OpenID is the password flow. Open Developer's Tools panel in your browser and track the network stream; you'll see there is no magic there. For your web application, it will be pretty straightforward to set up OpenID or OAuth2, depending on the maturity of thir-party libraries which are available for your language of choice.

However, when it comes to accessing the APIs from the client, you'll have problems either way: at some moment, the web application would need to tell the API that a specific user with a specific key and secret will need to access it.

Basically, at some point, either the app or the API will need to generate a key-secret pair which will then be used by the browser when doing AJAX requests to that API. The app would also need to tell the API that a given key is associated with a given user: this way, the user will be able to access her data, but not the data of somebody else.

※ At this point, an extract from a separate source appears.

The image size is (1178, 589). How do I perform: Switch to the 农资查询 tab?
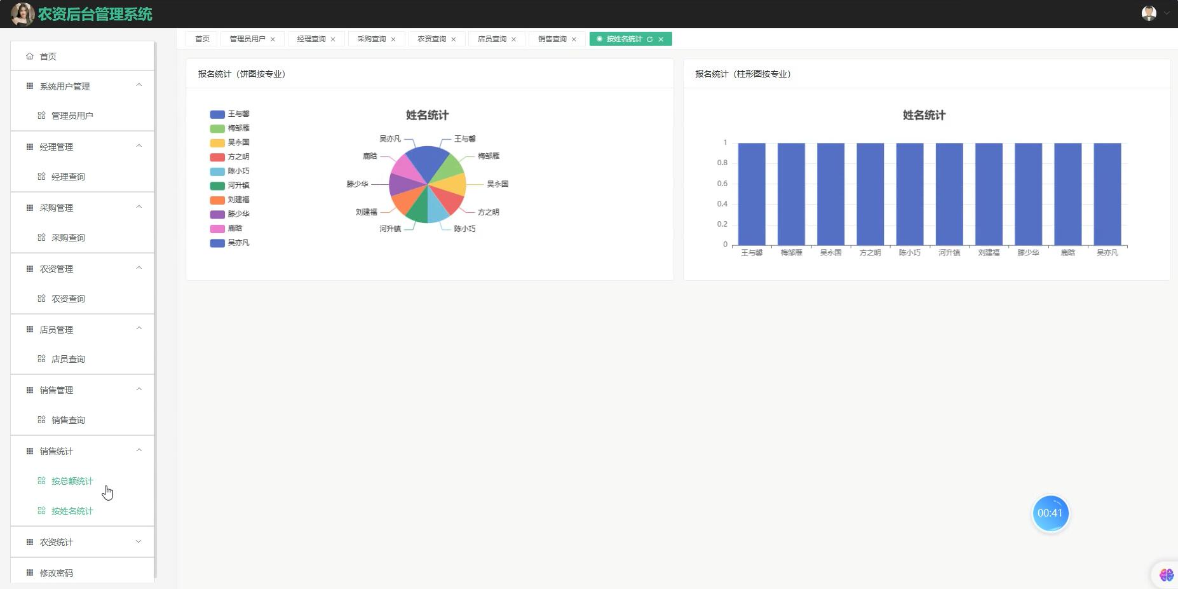431,39
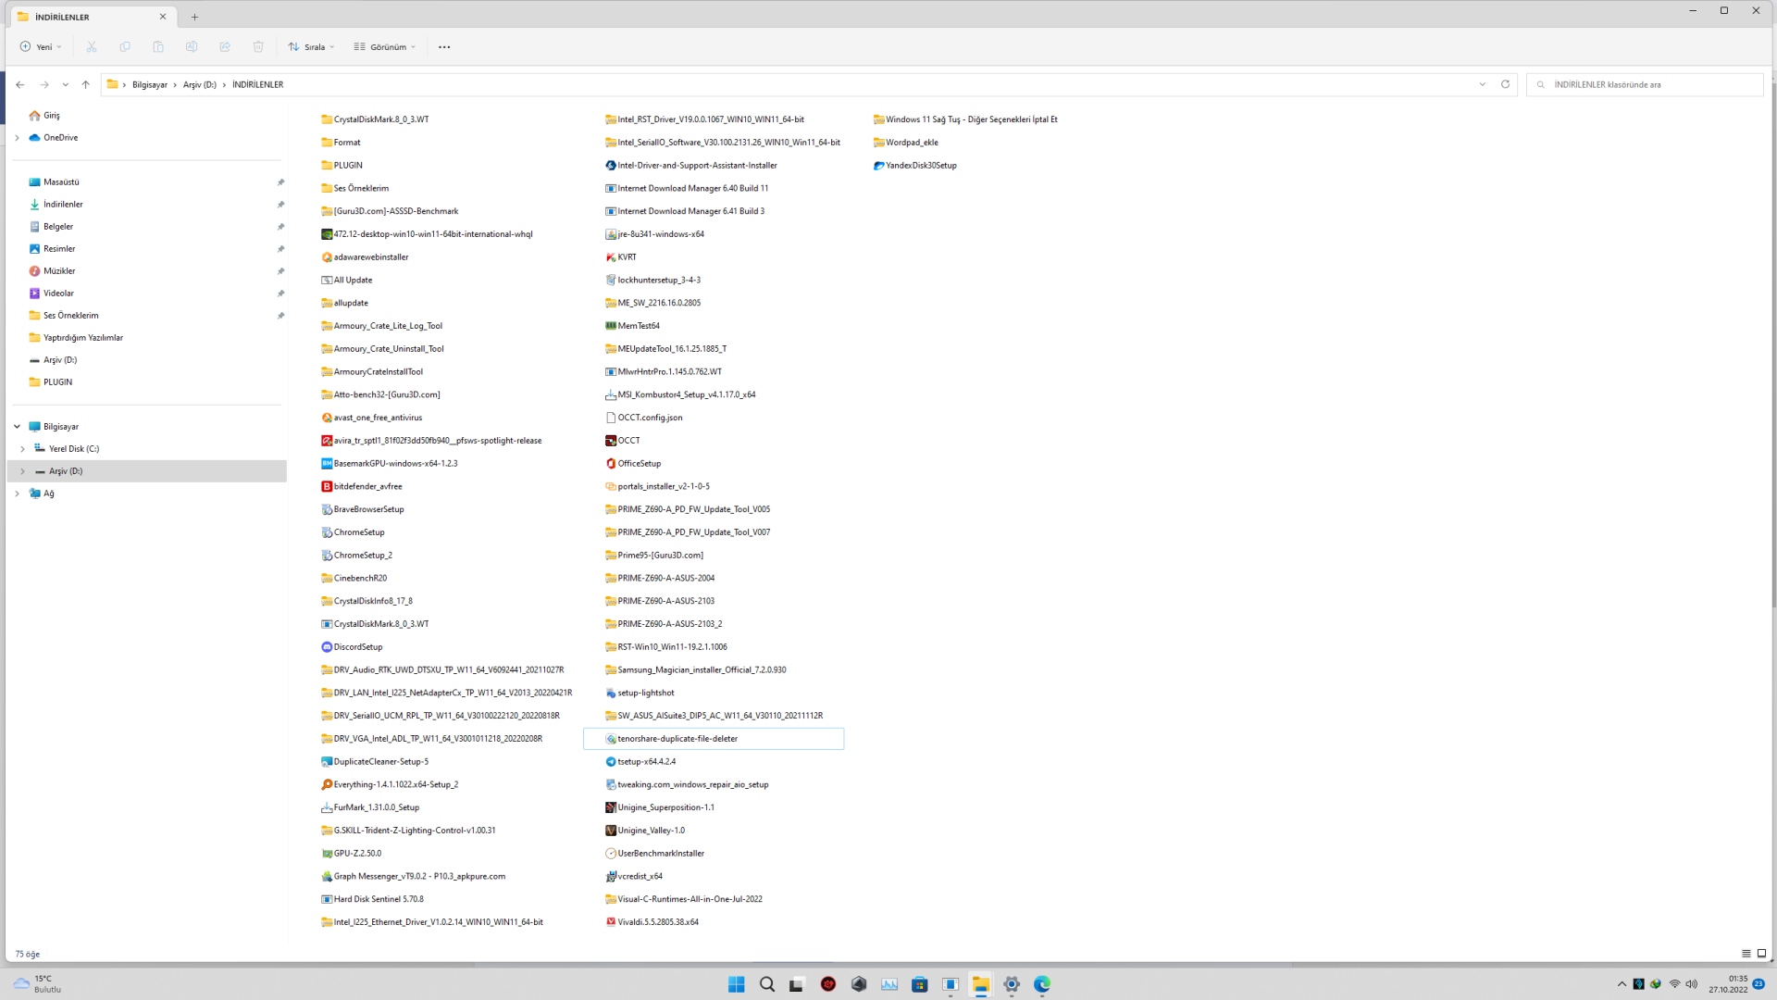1777x1000 pixels.
Task: Select the DiscordSetup installer file
Action: coord(357,647)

This mechanism is independent of the choice between OpenID/OAuth2 and a home-made system. The scope of authentication is the web application; APIs don't authenticate users; they authenticate other applications, would it be your own web app, or a third-party.

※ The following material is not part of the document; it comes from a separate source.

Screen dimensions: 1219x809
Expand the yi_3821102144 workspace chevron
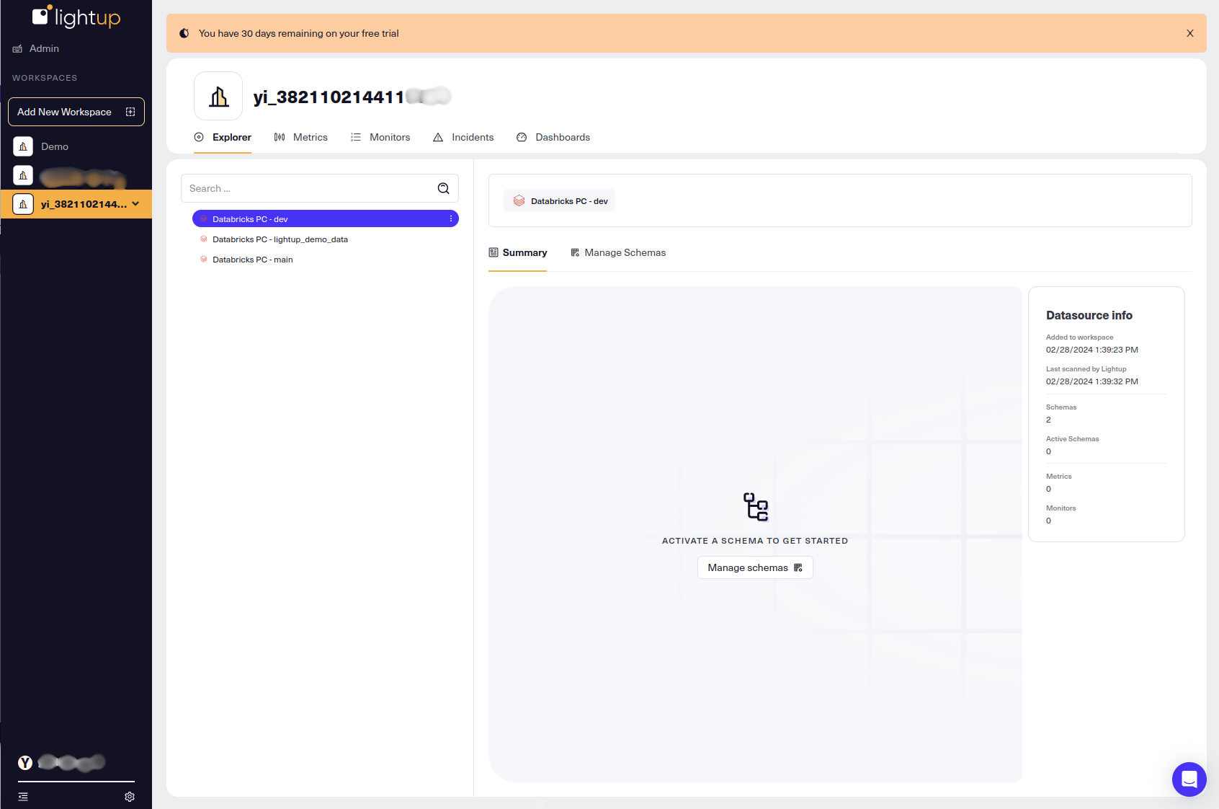tap(135, 204)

  • I am no expert on authentication systems. Also by "complete own developed system" i mean that i also develop the client (web application). I wont expose any API's (yet) to the public so people can build their own clients. But as you are suggesting, i should use social logins? I don't prefer that way, because i would like to have everything in our own management. But i get that it may be better security wise. So i better use a social login instead of having my own authorization/authentication service? Thanks!
    – Fjarlaegur
    Commented May 1, 2017 at 10:28
  • As I said, OpenID/OAuth2 has nothing “social” in them; there are other providers than Facebook and Google that you could use. The choice between using a third-party and developing an in-house solution is up to you. Commented May 1, 2017 at 10:41
  • Ok i should call them external auth services. Nothing social about them, they are one of the options to provide auth services, got it. But what if i prefer to develop an in house solution? (I am open to any arguments not to of course). Would OAuth2 suffice for an microservice architecture as described?
    – Fjarlaegur
    Commented May 1, 2017 at 10:48
  • THanks. I am not planning on reinventing the wheel. It is way more secure to use existing solutions, i know that. Thanks for all the help, i will look into your suggestions!
    – Fjarlaegur
    Commented May 1, 2017 at 11:45
  • 1
    Then you have to implement your own Authentication server, Authorization server and implement Oauth2 protocol form scratch. Oauth2 is just a protocol. You can combine Oauth2 with JWT (which is a token format. Self-contained web token). What Arseni is suggesting is to get focus on the app business and delegate to already implemented solutions do the rest. There're OAuth providers such as AuthO that may interest you. Or you could deploy a SSO like CAS which has support for Oauth2 , OpenID and authentication. The thing is don't reinvent the wheel. Overall in security.
    – Laiv
    Commented May 1, 2017 at 11:48

Rest is about leveraging the already existing mechanisms of the internet. The web already gives you several http authentication mechanisms.BASIC, Digest etc. Consider using basic auth over ssl.

  • This would mean each REST API microservice would have to authenticate the user, right? I want the user to be authenticated once and be authorized to call different REST API's. And the REST API's verify if the user is authorized. This doensn't sound as a SSO option. Or am i totally wrong now?
    – Fjarlaegur
    Commented May 2, 2017 at 6:25
  • Rest resources are 'stateless'. So yes auth happens on every request.. but the client caches the crefentials, the user is only asked once. And on the server you use caching to speed up the auth process.basic auth is how its done in your situation.